====== Dataset extract ======
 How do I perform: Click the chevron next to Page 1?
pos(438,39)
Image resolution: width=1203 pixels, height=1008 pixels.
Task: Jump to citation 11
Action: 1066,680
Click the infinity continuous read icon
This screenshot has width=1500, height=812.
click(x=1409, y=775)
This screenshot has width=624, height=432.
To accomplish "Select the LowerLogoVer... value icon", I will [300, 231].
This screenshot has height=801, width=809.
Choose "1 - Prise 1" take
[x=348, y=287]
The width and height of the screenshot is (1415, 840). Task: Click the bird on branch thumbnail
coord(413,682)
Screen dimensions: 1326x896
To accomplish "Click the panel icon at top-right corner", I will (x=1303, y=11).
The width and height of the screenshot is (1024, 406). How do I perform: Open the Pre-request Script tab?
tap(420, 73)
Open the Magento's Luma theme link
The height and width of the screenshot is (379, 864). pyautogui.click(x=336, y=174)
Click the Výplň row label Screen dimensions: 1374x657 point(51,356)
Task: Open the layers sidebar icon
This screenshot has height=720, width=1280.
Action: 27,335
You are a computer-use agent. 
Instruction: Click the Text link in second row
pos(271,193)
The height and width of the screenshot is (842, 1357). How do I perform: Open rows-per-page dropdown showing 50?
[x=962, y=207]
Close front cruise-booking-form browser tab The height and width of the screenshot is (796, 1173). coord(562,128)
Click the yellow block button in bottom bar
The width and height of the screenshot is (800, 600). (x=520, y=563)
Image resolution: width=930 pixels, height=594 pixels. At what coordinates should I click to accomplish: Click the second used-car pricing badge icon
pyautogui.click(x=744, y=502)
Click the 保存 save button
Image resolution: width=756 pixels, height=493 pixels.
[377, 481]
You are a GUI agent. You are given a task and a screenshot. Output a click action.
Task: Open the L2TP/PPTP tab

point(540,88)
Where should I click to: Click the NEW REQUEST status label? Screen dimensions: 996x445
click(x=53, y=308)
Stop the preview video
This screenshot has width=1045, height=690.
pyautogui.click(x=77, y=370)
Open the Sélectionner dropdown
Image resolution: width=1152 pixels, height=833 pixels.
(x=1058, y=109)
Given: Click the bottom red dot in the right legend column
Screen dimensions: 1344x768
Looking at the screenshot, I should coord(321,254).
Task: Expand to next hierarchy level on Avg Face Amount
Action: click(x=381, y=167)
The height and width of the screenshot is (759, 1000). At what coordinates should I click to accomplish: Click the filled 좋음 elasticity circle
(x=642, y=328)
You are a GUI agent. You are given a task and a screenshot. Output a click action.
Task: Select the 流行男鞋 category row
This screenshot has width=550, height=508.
======
Problem statement:
Your answer must be the lines from the one holding "Task: Open the L2TP/PPTP tab" to the end of the listing above, exactly as written and nothing else.

Solution below:
Task: Open the L2TP/PPTP tab

point(540,88)
Where should I click to: Click the NEW REQUEST status label? Screen dimensions: 996x445
click(x=53, y=308)
Stop the preview video
This screenshot has width=1045, height=690.
pyautogui.click(x=77, y=370)
Open the Sélectionner dropdown
Image resolution: width=1152 pixels, height=833 pixels.
(x=1058, y=109)
Given: Click the bottom red dot in the right legend column
Screen dimensions: 1344x768
Looking at the screenshot, I should coord(321,254).
Task: Expand to next hierarchy level on Avg Face Amount
Action: click(x=381, y=167)
The height and width of the screenshot is (759, 1000). At what coordinates should I click to accomplish: Click the filled 좋음 elasticity circle
(x=642, y=328)
You are a GUI agent. You are given a task and a screenshot. Output a click action.
Task: Select the 流行男鞋 category row
This screenshot has width=550, height=508.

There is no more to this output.